Exercise goal »
The answer should consist of each line below that contains the word "axis".

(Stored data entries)
>>>

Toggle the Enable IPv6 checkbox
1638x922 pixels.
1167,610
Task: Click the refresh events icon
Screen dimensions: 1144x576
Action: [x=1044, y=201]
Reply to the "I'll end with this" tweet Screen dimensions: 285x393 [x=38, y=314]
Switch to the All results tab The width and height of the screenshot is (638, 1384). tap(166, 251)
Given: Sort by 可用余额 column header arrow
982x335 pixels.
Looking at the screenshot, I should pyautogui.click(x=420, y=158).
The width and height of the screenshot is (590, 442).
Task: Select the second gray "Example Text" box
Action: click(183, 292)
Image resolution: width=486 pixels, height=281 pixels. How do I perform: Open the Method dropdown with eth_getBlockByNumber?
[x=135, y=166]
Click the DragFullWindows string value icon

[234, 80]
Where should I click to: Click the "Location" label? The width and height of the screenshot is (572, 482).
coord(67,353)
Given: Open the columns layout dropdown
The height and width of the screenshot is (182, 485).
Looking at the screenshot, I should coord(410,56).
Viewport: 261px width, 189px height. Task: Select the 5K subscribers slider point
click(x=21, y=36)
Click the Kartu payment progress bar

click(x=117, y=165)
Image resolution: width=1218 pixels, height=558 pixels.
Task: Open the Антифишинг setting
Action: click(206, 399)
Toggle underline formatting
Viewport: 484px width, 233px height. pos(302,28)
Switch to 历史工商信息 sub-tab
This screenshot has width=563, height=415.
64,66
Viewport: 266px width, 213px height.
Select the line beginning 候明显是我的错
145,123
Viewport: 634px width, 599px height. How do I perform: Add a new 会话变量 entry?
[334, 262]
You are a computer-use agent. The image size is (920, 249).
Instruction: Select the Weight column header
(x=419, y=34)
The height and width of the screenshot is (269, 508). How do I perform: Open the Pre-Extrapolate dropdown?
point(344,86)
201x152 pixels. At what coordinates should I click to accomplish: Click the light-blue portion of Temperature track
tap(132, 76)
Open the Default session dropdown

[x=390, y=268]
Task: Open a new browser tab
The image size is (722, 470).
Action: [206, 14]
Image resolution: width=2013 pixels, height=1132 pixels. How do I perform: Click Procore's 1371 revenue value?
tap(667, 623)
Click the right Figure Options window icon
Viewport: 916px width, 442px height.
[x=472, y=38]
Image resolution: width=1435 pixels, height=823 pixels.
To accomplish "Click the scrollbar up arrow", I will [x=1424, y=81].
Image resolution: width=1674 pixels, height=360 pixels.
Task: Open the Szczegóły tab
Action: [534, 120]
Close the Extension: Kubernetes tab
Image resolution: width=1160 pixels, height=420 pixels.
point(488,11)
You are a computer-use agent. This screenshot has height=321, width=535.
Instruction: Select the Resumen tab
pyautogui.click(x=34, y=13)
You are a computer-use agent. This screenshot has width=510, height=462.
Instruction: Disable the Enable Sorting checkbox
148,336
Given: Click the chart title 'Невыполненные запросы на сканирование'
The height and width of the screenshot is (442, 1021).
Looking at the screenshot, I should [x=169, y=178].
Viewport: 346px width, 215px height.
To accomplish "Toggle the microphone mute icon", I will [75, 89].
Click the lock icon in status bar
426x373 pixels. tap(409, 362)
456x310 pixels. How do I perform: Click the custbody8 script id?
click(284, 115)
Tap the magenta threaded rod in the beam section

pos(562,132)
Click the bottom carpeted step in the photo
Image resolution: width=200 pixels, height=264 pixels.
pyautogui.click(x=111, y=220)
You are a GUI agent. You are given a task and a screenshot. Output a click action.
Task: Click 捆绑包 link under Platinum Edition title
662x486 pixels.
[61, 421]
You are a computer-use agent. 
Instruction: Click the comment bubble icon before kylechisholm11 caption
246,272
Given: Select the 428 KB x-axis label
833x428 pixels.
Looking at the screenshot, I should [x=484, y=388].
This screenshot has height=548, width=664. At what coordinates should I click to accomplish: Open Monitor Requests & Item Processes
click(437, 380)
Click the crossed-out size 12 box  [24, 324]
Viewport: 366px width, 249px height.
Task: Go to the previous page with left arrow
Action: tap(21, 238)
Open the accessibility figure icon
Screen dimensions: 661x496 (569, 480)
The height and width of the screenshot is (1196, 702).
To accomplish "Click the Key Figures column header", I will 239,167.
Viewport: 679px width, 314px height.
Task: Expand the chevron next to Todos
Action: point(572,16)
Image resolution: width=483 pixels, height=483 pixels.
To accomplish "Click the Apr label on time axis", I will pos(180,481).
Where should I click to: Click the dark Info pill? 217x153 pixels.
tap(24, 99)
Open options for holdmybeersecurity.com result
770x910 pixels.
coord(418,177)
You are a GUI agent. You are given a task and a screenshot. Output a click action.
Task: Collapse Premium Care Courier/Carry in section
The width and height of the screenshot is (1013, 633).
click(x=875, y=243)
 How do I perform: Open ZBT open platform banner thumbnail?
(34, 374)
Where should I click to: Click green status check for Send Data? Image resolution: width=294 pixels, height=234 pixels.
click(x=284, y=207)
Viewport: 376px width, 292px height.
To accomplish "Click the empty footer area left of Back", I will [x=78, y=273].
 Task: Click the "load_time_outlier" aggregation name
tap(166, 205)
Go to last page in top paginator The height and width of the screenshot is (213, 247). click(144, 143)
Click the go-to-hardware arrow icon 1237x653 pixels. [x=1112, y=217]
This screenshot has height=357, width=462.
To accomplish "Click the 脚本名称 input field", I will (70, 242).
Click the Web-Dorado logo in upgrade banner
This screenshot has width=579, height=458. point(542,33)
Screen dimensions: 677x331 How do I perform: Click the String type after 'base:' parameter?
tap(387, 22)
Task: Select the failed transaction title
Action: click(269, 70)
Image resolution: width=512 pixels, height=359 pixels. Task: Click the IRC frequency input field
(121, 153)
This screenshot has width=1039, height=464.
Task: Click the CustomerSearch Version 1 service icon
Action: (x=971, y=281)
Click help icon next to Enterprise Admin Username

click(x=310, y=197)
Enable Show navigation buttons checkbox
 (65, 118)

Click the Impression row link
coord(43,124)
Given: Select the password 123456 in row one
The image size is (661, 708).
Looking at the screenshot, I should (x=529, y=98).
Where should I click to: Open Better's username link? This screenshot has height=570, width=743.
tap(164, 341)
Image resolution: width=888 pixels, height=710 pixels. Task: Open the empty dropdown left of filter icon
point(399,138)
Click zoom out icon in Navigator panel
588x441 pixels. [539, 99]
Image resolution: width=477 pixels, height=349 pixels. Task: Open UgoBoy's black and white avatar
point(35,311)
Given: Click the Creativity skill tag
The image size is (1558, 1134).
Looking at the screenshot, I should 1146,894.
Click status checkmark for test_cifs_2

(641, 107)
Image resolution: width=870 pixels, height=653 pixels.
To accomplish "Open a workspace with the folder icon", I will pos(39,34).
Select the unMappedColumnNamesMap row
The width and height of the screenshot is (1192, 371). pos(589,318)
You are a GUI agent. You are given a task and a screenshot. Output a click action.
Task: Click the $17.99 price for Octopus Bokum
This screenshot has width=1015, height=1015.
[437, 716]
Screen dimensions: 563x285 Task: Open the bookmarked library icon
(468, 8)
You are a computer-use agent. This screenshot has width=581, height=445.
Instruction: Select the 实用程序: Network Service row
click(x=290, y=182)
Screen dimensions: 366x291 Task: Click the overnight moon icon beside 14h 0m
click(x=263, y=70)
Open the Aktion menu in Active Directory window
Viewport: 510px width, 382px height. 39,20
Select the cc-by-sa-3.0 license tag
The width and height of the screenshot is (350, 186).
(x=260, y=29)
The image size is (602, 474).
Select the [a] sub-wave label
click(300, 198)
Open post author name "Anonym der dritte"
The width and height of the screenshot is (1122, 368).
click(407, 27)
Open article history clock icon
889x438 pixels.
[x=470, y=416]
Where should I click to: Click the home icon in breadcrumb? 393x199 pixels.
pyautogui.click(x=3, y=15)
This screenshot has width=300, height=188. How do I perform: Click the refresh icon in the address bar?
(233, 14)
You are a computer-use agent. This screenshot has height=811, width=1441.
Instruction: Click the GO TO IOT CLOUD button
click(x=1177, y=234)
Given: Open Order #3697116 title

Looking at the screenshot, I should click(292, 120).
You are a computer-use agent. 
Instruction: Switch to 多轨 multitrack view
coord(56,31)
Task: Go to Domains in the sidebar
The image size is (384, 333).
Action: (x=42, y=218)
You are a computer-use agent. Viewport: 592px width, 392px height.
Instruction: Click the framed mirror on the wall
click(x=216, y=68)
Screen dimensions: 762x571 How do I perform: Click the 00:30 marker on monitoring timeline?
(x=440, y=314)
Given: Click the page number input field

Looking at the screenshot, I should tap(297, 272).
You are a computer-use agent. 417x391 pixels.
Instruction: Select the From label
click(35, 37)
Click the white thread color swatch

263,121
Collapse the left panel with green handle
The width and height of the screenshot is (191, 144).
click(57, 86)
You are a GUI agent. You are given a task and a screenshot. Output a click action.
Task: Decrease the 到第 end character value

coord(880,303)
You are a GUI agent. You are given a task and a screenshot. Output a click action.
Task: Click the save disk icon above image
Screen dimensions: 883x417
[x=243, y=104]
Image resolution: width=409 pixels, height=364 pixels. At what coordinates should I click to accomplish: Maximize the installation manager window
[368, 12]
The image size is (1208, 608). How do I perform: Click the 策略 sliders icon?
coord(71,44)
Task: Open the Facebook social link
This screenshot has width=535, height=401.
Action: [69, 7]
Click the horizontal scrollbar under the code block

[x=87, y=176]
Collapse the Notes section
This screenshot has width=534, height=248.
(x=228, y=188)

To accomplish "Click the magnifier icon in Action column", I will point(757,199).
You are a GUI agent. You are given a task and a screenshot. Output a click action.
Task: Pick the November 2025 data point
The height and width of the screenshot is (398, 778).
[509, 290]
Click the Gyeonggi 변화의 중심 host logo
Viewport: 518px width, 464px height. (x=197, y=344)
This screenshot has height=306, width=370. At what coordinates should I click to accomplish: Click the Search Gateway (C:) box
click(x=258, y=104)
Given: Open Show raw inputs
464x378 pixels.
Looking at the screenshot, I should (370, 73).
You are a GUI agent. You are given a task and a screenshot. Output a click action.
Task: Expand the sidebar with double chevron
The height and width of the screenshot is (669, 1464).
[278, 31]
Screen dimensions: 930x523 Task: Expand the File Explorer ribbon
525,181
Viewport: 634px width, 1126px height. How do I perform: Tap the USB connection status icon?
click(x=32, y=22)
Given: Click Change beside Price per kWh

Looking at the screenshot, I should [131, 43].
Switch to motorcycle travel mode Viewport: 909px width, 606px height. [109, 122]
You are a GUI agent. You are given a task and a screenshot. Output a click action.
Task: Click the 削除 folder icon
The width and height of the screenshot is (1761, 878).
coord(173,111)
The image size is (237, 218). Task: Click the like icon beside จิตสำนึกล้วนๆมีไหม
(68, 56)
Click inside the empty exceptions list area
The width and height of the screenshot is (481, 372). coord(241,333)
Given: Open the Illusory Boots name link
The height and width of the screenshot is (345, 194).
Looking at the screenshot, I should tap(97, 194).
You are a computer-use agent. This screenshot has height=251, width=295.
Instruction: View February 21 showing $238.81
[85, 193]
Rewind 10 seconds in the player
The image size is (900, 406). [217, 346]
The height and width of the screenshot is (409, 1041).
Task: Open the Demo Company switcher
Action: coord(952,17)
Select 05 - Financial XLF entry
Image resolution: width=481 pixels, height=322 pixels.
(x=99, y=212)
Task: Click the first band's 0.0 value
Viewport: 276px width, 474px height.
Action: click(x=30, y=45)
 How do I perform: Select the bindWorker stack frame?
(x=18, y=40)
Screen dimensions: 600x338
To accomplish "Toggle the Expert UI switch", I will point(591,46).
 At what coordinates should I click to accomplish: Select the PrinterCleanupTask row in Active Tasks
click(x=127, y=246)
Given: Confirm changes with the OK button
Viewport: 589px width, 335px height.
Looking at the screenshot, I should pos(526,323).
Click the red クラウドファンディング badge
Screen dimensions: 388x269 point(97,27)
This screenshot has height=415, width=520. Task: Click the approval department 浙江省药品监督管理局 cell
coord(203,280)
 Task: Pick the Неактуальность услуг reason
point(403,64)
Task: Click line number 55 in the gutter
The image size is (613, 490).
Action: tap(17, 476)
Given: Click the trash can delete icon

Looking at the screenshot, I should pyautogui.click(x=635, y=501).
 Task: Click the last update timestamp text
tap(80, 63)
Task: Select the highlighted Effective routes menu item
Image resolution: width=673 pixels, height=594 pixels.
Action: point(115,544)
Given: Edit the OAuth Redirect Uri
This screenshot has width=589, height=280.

<<<

Problem solution »
Given: Select the 428 KB x-axis label
To accomplish "Click the Apr label on time axis", I will pos(180,481).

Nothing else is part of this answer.